Com o barateamento e a popularização desses equipamentos, de certo modo, acabam incentivando, mesmo que de forma não intencional, a produção de conteúdos audiovisuais relacionados à videoarte. Mesmo que o indivíduo que manipula o “super celular” ou o tablet não tenha o devido entendimento de que sua prática audiovisual cotidiana possa se torna uma obra artística com qualidade técnica e conceitual, que muitas vezes não deixam a desejar em comparação as obras dos mais importantes e variados artistas multimídia já conhecidos no meio artístico.

Estou torcendo para que esses conteúdos acabem tendo visibilidade cada vez mais nas redes sociais e se possível futuramente ocupar espaços na TV aberta e principalmente nas galerias dos principais museus. De preferência os que são destinados a arte e tecnologia, localizados nos principais centros urbanos. Espero que os mesmos tornem-se obras artísticas conhecidas e que possuam potencial crítico e criativo, para ocuparem galerias e até mesmo espaços não convencionais que possibilitem exibições e performances em diferentes espaços alternativos em diversas cidades.

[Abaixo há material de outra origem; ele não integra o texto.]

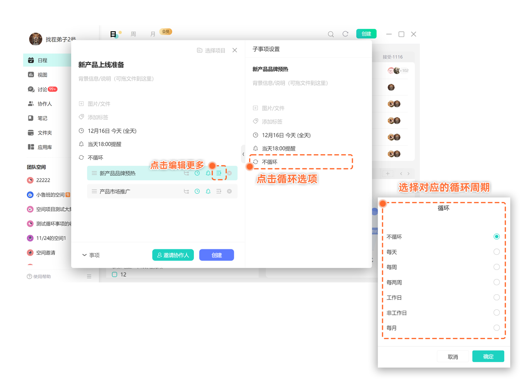
Task: Choose the 工作日 repeat radio option
Action: tap(497, 298)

Tenho acompanhado alguns festivais de vídeo que acontecem pelo Brasil, não poderia deixar de citar o Projeto de VJ “Encontros”, o “Declarações”, o festival de cinema “Vísões Periféricas”, o festival de vídeo “Estética Central” e o mais recente festival de vídeo chamado “Mercadão de Filmes”, onde frequentadores populares do principal “mercadão” de produtos comestíveis e religiosos da zona Norte do Rio de Janeiro – o Mercadão de Madureira- têm através do projeto a possibilidade de realizar vídeos sobre o local, acompanhados por monitores da área de cinema e vídeo.

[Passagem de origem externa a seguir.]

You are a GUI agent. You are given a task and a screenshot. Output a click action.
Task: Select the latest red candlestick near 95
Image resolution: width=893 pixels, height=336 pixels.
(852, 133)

Esses tipos de iniciativas estão crescendo cada vez mais e estimulando a produção nas periferias, e o principal, alguns deles estão até premiando e dando visibilidade nacional e internacional para essas obras audiovisuais. Venho acompanhando essas produções e festivais e o mais impressionante de todos sem dúvida são as festas de Tecno Brega do Belém do Pará, onde, diferente dos festivais de cinema e vídeo, são realizadas festas que são consideradas por seus frequentadores como “A Grande Rave Paraense”. Onde grandes estruturas de Luz, som, painéis de leds e projeções e estruturas cenográficas são as principais atrações para as pessoas que frequentam essas festas nas periferias e também nos centros urbano das cidades paraenses.

Espero que surjam cada vez mais iniciativas ou fenômenos com temáticas sobre cultura popular de periferia e tipos de manifestações hibridas que surgem em diferentes regiões periféricas do Brasil. Que de certa forma continuem utilizando a videoarte em suas apresentações. Pena que o Brasil é muito grande e eu não tenha a oportunidade de conhecer todos esses fenômenos artísticos e populares apropriados pela periferia.


As opiniões expressas neste artigo não refletem, necessariamente, a opinião da Diálogos do Sul do Global.